I was luckily living elsewhere at the time, in NSW … I do remember having bad nose bleeds … we moved to Adelaide a few years later so many of my school and uni and work and sport mates and their mothers were in the thick of the fallout from the British bomb test called Buffalo 3


.. and there are many sad stories of retarded siblings and congenital cardiac issues and early cancers.


QUOTE:

In 1956 a series of atomic tests were carried out in the far north of the state at Maralinga, including the dropping of a bomb from a plane on October 11th, with devastating impacts on nearby Aboriginal communities.


Retired academic Roger Cross’s book “Fallout” focuses on the drift of radiation many hundred kilometres south of the site to Adelaide.

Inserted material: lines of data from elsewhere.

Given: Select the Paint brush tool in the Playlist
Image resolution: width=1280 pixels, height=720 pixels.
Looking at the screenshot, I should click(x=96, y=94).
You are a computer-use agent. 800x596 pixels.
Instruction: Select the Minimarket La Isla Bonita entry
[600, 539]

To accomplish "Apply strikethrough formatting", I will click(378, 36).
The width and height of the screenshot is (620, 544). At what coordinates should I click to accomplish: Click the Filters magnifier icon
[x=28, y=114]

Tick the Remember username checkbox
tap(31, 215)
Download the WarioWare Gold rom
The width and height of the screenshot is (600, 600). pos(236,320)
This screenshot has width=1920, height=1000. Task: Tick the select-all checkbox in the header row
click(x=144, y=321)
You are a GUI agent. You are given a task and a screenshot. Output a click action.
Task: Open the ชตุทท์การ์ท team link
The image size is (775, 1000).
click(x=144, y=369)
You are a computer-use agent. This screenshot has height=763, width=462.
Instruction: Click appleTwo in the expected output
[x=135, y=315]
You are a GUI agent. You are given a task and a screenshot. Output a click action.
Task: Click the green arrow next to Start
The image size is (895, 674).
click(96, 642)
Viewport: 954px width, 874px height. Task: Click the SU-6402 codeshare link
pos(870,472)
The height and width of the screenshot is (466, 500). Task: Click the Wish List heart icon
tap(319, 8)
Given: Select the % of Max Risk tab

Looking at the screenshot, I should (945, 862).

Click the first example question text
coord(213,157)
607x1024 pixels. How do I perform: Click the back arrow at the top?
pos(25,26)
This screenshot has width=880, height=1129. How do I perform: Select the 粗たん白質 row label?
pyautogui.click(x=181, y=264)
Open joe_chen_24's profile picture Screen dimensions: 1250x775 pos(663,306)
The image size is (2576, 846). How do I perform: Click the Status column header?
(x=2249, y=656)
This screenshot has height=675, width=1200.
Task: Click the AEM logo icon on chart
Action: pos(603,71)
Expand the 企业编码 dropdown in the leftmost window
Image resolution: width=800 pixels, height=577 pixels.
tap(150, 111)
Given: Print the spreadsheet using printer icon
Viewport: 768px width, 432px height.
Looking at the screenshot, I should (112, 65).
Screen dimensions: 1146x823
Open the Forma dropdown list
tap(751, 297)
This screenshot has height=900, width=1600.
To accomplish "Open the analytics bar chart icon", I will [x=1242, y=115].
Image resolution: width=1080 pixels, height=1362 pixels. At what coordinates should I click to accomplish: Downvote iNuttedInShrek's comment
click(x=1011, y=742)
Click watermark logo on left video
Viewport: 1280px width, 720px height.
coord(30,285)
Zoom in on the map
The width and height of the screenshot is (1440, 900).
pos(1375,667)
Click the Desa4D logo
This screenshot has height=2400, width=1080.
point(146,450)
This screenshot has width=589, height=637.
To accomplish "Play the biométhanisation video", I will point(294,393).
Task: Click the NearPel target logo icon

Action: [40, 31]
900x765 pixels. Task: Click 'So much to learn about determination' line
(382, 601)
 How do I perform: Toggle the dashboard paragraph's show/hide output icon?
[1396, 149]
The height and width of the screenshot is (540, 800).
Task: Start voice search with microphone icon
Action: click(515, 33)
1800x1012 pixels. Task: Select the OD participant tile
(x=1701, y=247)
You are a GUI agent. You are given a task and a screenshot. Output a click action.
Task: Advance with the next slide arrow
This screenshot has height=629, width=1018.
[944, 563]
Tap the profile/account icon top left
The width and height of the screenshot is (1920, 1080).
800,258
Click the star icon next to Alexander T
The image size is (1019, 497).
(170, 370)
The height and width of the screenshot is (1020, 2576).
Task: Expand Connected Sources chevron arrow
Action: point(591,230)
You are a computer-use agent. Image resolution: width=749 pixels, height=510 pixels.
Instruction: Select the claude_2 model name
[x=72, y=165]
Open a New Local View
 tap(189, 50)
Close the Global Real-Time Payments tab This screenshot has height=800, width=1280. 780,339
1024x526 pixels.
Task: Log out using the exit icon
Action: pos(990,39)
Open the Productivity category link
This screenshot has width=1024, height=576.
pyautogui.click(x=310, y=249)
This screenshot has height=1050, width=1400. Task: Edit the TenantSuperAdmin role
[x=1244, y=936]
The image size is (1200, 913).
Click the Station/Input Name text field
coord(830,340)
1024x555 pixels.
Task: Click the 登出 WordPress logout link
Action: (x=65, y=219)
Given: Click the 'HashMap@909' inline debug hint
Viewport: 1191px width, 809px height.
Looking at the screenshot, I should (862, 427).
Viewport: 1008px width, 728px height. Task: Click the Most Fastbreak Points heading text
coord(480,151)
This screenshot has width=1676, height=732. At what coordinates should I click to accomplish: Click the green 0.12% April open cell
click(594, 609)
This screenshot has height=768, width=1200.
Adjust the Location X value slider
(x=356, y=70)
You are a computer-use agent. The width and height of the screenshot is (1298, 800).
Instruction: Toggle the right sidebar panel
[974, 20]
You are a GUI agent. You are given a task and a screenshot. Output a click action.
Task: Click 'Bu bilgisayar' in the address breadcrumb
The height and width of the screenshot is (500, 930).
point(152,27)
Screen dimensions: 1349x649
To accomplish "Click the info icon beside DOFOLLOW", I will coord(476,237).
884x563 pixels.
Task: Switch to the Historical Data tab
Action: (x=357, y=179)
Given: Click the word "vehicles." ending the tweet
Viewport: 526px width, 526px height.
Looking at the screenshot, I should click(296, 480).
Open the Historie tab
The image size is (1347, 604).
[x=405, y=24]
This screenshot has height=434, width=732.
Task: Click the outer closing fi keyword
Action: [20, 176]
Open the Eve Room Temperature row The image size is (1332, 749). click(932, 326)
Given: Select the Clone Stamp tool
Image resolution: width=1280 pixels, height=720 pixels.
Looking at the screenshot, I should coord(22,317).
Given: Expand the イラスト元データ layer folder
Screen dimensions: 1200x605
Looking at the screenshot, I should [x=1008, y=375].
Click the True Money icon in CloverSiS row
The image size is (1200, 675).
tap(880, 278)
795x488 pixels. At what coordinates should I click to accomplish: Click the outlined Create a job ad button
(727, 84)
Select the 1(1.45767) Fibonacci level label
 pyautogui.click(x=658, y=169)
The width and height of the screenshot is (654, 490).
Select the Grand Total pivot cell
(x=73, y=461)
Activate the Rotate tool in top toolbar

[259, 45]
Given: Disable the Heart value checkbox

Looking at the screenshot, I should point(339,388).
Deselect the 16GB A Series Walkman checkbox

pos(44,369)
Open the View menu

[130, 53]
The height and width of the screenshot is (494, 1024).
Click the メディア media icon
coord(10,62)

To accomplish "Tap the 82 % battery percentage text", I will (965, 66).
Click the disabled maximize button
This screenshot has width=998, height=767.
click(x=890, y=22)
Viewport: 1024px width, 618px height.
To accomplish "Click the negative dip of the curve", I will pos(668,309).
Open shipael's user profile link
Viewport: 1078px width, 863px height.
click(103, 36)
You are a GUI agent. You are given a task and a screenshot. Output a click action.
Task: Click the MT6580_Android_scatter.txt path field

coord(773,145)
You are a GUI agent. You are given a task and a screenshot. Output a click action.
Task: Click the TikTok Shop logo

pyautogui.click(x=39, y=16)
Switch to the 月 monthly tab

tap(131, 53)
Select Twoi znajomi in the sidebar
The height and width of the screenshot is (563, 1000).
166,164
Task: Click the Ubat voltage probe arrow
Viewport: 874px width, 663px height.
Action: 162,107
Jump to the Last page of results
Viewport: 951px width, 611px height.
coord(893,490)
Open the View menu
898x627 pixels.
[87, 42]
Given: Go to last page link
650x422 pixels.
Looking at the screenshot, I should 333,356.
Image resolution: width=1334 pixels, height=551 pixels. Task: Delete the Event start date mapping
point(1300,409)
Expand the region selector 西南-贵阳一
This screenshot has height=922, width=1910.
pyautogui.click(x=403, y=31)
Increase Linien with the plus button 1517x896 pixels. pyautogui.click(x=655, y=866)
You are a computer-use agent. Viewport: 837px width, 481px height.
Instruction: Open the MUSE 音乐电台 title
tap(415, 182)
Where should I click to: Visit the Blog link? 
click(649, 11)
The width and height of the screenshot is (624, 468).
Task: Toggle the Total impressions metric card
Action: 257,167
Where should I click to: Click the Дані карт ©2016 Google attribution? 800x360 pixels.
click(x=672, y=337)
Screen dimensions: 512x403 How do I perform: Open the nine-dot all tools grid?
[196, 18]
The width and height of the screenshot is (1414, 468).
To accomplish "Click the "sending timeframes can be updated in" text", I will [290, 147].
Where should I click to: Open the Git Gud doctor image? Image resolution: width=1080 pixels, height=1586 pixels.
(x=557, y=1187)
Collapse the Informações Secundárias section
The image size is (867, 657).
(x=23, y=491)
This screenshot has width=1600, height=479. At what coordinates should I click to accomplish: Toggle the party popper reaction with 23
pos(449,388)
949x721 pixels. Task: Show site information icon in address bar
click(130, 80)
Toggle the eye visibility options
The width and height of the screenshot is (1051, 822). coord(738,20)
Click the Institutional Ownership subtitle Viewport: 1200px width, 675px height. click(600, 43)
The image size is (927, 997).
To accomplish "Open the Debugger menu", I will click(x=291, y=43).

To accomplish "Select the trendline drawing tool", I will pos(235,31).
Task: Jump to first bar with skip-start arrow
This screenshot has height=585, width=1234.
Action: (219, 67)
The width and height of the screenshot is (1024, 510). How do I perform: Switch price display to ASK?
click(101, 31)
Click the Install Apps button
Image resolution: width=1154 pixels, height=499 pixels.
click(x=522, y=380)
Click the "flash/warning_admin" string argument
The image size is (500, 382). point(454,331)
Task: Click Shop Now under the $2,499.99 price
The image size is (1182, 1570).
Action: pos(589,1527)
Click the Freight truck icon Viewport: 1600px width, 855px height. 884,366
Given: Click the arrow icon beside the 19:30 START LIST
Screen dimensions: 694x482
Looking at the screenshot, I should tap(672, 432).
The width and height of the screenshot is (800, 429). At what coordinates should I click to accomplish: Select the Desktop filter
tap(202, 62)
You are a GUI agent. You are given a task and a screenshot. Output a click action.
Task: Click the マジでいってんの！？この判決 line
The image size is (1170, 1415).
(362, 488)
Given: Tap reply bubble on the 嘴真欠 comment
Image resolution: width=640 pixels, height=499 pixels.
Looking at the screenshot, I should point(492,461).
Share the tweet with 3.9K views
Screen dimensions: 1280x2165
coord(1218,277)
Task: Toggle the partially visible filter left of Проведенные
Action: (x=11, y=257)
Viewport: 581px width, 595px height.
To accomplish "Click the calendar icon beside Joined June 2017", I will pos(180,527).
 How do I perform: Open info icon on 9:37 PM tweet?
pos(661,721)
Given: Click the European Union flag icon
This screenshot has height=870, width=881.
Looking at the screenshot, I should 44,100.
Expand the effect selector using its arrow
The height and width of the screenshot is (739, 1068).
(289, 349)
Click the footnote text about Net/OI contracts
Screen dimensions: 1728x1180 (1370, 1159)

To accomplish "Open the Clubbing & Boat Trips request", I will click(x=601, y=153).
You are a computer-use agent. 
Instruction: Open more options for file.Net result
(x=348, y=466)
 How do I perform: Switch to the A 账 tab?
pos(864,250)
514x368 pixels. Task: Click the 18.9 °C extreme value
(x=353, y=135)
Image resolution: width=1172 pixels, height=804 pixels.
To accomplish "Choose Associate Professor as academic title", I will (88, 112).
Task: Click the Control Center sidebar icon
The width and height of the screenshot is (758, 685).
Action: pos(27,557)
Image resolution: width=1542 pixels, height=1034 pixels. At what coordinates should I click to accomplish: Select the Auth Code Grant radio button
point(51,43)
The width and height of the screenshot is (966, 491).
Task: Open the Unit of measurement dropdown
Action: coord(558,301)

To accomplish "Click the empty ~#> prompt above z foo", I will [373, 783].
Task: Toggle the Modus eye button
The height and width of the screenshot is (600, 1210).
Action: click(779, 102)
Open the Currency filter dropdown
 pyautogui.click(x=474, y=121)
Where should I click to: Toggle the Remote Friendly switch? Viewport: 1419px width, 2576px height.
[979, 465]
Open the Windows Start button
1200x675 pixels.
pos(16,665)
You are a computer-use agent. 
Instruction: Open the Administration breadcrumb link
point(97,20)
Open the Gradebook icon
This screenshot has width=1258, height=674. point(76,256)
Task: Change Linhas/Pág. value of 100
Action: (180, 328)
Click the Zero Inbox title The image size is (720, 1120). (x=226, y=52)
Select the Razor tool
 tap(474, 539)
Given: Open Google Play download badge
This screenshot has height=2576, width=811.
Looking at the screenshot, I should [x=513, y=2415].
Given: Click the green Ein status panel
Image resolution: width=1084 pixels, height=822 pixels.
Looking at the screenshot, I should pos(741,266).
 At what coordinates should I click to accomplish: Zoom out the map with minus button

“Fortunately for South Australia it was rather a small bomb, but it was dropped from a Valiant Bomber and was designed to explode in the air which it did do,” Mr Cross told Ian Henschke on 891 ABC Adelaide mornings.


“Part of the cloud blew south towards Adelaide and the minor cloud then blew east as it was supposed to across largely uninhabitated areas towards the towns of Sydney and Brisbane and exit Australia between those two cities.


“But the main part of the cloud actually blew down south towards Adelaide and there was great controversy about that,” he said.


Mr Cross says this wasn’t admitted to at the time, causing great controversy.


He says authorities didn’t realise a man called Hedley Marston who was involved with the tests, checking thyroids of sheep and cattle around the area, also set up a secret experiment at the CSIRO building in Adelaide.


Mr Marston recorded a level of 98 thousand counts per hundred seconds the day after the bomb had been dropped.


“The average count in Adelaide at that time was between 40 and 60 counts per hundred seconds,” said Mr Cross.


Mr Marston also carried out some tests on sheep just south and north of Adelaide, finding elevated levels of radiation material in the sheep that were on pasture but not in others that had eaten hay cut the year before.


“This was a very elegant experiment because by luck he had a control, he had this group of sheep that were penned under cover that were just eating hay from previous harvests.”


Mr Cross says Hedley Marston was concerned about strontium 90 in particular and it getting into milk and then being consumed by young children and pregnant women.


Anti-nuclear campaigner Dr Helen Caldicott entered medical school in Adelaide in 1956 and told Ian Henschke there was no mention of a possible health impact of the tests, and she is not aware of a study of the human population following that test.


“We the population of Adelaide were kept in ignorance and for that I feel very bad about that as a doctor.”


She says you would have to test all the population exposed to radiation throughout their entire life and compare it to people who were not exposed to know if the incidence of cancer was high.


“My prediction is definitely I’m sure it was but we don’t have any evidence.

“Adelaide got a hell of a fallout, and I must say as a young medical student not being taught about that I have deep resentment that the public was not informed about it,” said Dr Caldicott.